非常に面白い内容だと期待して読み進めたのだが…今作は少し突飛な話もあり、長沼さんの世界史観にややついていけない部分があった。
〜縮退によるコラプサー化〜
さて、本書の感想の前に、「現代経済学の〜」の記事で取り上げていなかったことについて、ここで改めて取り上げておきたい。
それが「縮退によるコラプサー化」である。
本書においても、中心的な話題として挙げられており、今の資本主義の問題点を理解するのに非常に良い考え方なので、ここで簡単に取り上げておく。
「縮退」とは、生態系の分野では「少数の種だけが異常に繁殖してほかの多数の弱小種を駆逐し、種の寡占化が進んでいる状態」のことをさす。
この概念を経済の世界に当てはめると、「個人商店などが淘汰され、大型店舗やEC企業が市場を独占してしまう状態」となる。
これにより「経済全体としては成長しているが、非常に小さなサイクルの中で回る質の低い経済となる」という問題が発生する。
この問題が発生する原因として、人間の「願望」にスポットライトをあてている。
人間の願望には「長期的欲望」と「短期的欲望」がある。
社会における「長期的欲望」とは、「社会全体が良くなってほしい」という欲望で、「短期的欲望」とは「目の前にある願いを叶える」欲望である。例えるなら、ダイエット中に目の前に甘いお菓子がある、という状況で、「ダイエットに成功して理想の身体を手に入れる」というのが「長期的欲望」であり、「目の前のお菓子を食べたい」というのが「短期的欲望」である。
そして、社会全体が「短期的欲望」を満たす事に注力した結果、今日の資本主義を推し進めてきた形となる。結果、社会全体にとっての利益が、目の前の利益を満たす事で押さえつけられ、一部の大企業が市場を独占してしまう現状を作り出した。「短期的欲望」が「長期的欲望」を押さえつける形となっているのが今の社会である。
これを歴史的に見ると、宗教や専制制度でこの「長期的欲望」というのは守られてきたのであるが、資本主義が推し進められている現在では、再び宗教や専制制度を社会の中核に据えることは不可能であり、縮退が進んでいく。

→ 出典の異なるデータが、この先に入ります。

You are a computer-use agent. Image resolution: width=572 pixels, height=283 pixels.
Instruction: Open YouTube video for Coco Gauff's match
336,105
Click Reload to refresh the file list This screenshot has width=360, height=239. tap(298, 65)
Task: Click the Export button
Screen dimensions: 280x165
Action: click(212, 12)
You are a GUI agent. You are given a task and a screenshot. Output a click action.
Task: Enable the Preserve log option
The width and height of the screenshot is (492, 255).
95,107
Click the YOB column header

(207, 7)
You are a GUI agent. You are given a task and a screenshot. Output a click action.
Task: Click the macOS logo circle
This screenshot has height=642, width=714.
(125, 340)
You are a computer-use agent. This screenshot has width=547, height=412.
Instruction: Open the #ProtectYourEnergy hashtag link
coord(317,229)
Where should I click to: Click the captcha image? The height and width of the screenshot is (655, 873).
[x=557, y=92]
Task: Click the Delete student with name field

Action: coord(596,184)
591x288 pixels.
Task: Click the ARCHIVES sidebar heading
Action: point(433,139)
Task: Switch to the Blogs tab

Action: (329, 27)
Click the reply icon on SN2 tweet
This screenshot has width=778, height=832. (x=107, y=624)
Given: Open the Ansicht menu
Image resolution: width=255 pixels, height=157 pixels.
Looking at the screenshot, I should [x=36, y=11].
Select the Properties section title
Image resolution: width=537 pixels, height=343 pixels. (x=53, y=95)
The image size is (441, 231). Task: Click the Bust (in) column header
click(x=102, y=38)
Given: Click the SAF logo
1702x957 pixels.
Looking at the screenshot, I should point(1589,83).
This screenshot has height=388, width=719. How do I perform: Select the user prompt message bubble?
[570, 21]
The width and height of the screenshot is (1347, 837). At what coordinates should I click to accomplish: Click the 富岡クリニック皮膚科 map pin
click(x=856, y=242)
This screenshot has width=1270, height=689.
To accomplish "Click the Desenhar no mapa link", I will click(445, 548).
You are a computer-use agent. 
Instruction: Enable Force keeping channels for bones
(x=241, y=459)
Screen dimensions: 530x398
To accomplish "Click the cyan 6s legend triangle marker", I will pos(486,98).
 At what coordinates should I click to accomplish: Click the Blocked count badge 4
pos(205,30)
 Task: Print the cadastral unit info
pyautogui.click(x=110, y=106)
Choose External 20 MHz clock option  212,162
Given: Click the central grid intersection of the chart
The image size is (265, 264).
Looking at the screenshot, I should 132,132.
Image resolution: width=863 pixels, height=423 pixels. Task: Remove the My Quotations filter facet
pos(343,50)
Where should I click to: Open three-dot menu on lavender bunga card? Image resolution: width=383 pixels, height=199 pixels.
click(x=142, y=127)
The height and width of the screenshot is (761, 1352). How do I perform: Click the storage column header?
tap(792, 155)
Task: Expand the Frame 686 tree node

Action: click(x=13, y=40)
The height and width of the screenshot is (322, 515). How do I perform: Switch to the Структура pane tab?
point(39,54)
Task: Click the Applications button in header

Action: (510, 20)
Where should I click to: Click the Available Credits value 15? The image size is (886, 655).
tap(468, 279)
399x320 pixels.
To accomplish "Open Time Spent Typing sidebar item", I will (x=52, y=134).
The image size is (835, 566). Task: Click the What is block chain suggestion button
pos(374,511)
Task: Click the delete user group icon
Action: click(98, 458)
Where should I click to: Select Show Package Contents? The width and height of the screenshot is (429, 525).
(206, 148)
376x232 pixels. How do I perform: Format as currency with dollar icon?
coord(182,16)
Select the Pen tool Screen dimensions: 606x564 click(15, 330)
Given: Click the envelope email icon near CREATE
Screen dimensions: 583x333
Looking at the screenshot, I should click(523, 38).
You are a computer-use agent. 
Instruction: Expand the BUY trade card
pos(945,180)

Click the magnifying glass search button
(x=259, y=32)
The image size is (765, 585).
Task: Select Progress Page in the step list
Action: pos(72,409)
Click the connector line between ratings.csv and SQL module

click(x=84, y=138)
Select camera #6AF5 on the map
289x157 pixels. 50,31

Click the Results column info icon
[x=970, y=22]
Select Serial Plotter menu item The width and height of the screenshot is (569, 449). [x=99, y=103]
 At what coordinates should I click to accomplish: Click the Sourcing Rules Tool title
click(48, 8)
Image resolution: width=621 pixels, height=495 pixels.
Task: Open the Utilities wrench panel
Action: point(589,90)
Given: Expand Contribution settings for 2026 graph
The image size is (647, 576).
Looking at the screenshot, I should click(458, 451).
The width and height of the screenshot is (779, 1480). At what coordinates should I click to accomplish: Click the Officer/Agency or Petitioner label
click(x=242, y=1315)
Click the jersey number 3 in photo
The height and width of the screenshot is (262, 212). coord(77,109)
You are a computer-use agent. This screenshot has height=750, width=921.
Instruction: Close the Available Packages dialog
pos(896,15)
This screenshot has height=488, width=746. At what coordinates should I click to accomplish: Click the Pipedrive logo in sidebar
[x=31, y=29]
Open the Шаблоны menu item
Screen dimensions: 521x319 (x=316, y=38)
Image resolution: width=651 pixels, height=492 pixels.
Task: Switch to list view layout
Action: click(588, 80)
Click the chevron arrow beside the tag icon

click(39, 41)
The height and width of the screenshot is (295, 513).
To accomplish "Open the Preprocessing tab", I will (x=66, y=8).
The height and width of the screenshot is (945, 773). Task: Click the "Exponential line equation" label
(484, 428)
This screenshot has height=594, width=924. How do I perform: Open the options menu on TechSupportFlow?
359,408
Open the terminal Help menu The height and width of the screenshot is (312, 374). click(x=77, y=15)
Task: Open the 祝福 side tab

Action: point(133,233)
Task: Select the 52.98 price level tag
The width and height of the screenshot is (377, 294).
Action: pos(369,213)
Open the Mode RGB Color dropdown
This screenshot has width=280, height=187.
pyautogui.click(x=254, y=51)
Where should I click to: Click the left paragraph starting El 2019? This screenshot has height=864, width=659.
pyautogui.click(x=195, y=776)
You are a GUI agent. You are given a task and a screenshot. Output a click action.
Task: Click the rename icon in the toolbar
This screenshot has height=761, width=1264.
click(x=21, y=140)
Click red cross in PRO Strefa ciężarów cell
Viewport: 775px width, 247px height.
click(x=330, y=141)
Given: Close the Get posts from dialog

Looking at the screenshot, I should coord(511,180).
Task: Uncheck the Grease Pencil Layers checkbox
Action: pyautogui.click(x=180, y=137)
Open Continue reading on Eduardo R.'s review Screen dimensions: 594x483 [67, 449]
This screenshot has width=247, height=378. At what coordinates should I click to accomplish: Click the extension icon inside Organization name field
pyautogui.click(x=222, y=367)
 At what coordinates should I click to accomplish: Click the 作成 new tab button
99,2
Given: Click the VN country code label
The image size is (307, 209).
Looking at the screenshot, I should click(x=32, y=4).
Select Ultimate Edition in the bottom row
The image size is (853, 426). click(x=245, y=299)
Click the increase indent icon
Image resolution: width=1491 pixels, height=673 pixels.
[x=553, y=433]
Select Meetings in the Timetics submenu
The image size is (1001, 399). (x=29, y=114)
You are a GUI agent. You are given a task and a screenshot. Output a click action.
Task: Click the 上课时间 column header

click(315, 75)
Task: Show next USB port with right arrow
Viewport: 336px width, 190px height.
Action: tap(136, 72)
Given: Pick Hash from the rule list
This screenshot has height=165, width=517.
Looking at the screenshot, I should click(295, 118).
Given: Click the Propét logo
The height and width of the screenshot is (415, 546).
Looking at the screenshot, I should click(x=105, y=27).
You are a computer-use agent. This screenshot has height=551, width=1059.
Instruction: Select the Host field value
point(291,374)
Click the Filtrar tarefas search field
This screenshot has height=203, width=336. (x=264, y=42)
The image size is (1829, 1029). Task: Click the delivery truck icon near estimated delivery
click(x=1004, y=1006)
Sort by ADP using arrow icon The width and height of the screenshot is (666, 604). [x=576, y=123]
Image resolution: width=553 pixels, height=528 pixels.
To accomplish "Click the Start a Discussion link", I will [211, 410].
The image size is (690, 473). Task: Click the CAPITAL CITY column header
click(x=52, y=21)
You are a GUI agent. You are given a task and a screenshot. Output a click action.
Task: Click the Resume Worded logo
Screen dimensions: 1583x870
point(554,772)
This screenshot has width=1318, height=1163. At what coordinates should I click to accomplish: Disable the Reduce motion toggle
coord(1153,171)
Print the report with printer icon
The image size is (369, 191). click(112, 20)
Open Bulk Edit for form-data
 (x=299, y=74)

そして、縮退が進み、そこから戻らなくなってしまう状態のことを、長沼伸一郎さんは「コラプサー化」と表現している(コラプサー、とはブラックホールの昔の言い方らしい)。
さて、この話は「現代経済学の直観的方法」でも書かれていたのであるが、本書においてはさらに一歩進み、世界史的観点で見ると、この「縮退によるコラプサー化」により、人類全体を進歩させる「長期的欲望」が満たされなくなり、「人類の歴史そのものが止まってしまう」という事を懸念しているのだ。
この「縮退によるコラプサー化」というのは、現代の状態を表現するのに、非常に面白い概念なので、ぜひ「現代経済学の〜」と併せて読んでみていただきたい。
〜やや曖昧な結論〜
さて、本書も斬新な世界史観としてかなり面白いのであるが「現代経済学の〜」と比較すると、やや無理のある展開が多いように感じ、腑に落ちない点も多々あった。
特に、本書で幾度と出てくる「理数系武士団」という集団が、いまいちイメージできなかった。
本文でも挙げられる人物(勝海舟など)が、なぜ「理数系武士団」になるのか、というのが、僕自身はあまり納得がいかなかった。
そして、その「理数系武士団」の出現が、今の出遅れた日本を建て直すキーとなっているのだが、その出現のために何か具体的な案があるわけではなく、あくまで「理数系武士団」の登場を「期待する」程度に終わっているようにも感じた。
その他にも、人類の歴史のコラプサー化を防ぐために人々が「歴史に参加する」という意識を持つ事だ、欧米の「部分の総和は全体に一致する」というドグマを突くべきだ、といったような、人々の意識に訴えかけるような結論になっており、日本の武器、といえるものが具体的に形として見えなかったのも、なんだかもやもやする。
まぁ、着地点こそふわふわしている印象があったのだが、新しい世界史観として非常に面白いので、「現代経済学の〜」を読んだ方はこちらを併せて読むといいだろう。